• ACTIVITY: Find all the lines in the entries below that hold the word "computer" and copy them.

• GIVEN DATA:
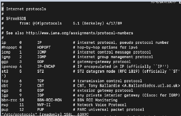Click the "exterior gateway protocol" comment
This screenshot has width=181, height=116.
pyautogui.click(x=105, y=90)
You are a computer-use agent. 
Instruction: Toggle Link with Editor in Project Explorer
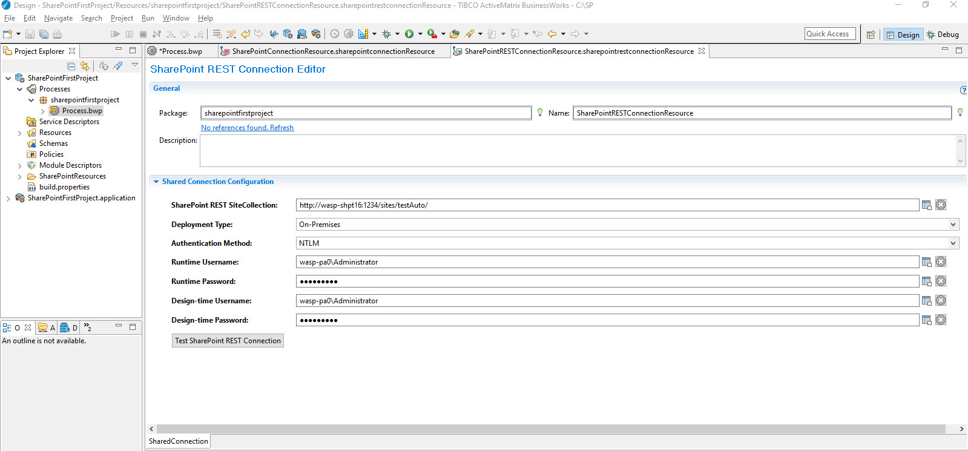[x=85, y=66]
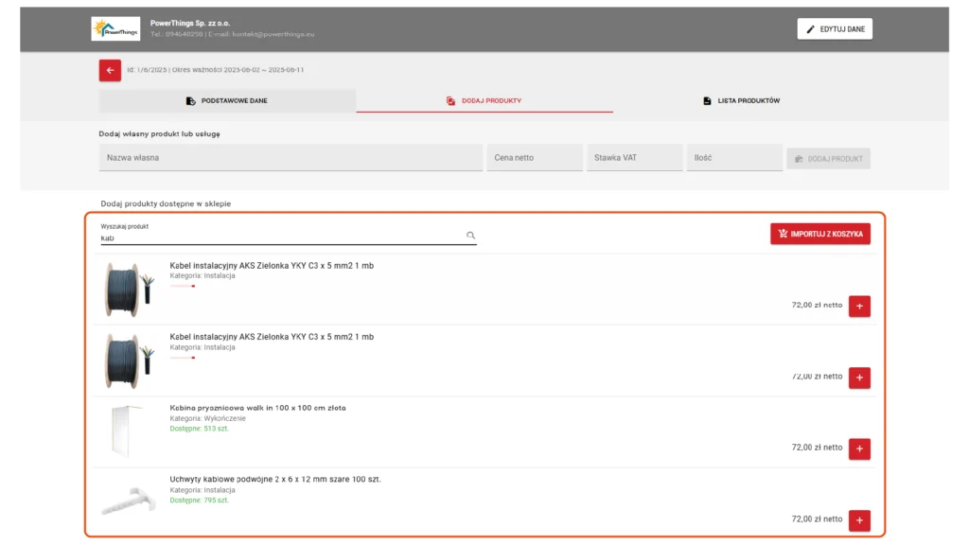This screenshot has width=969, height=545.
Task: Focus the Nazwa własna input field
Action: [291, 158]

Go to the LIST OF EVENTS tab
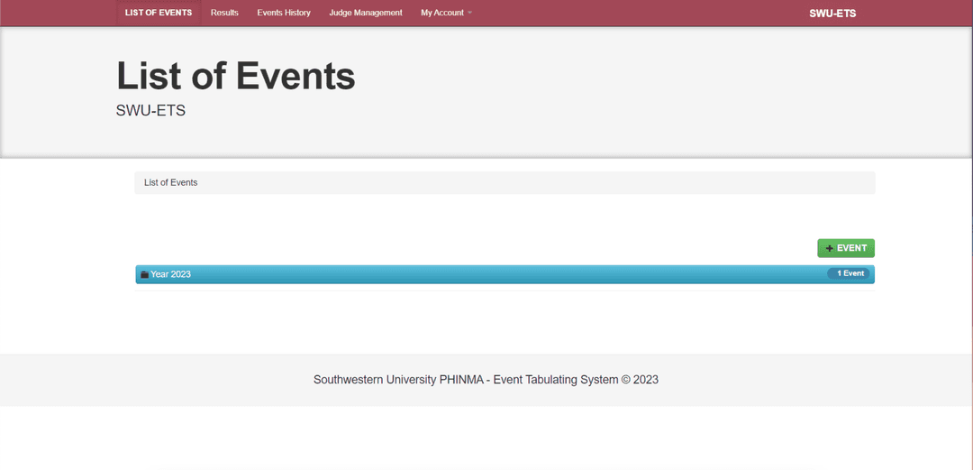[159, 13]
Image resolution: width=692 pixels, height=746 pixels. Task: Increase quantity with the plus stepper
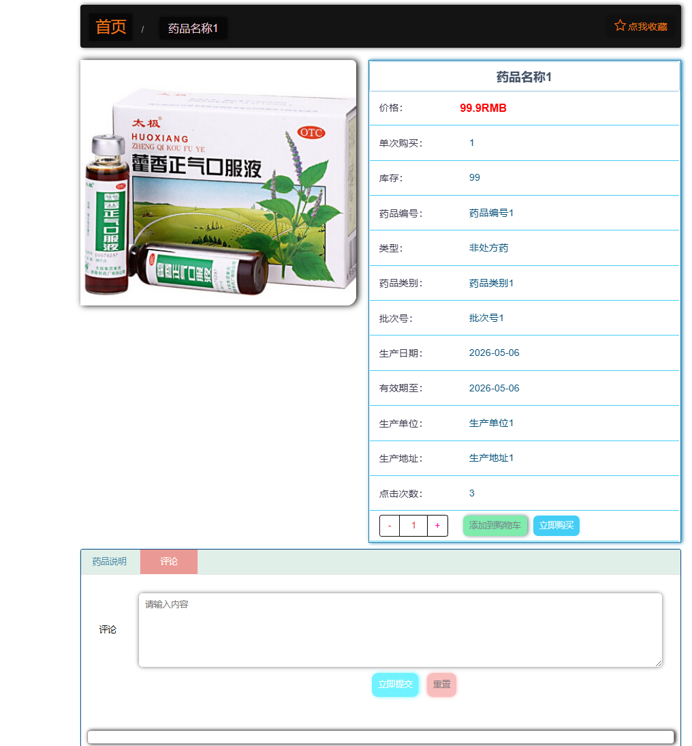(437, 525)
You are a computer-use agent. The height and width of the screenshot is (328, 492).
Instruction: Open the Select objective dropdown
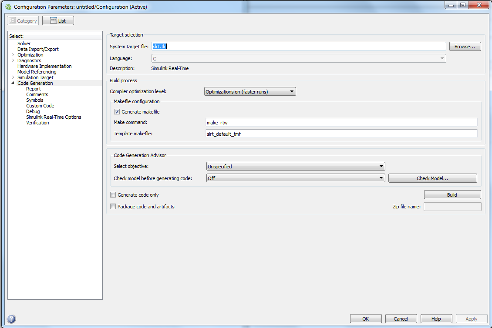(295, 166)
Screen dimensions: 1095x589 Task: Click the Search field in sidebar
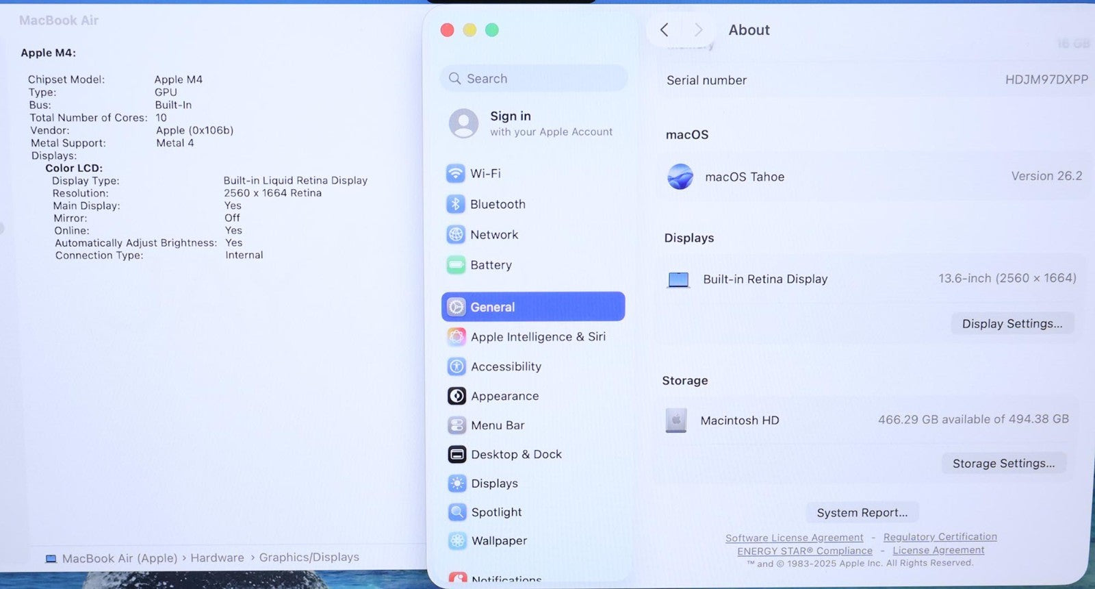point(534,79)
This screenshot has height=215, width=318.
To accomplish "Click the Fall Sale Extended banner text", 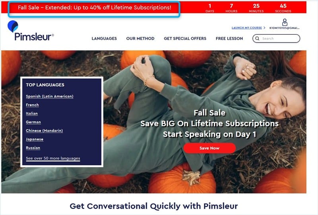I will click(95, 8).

• RESULT FOR THIS EXERCISE:
You are a computer-use agent. 
You are a computer-use agent. The height and width of the screenshot is (328, 492).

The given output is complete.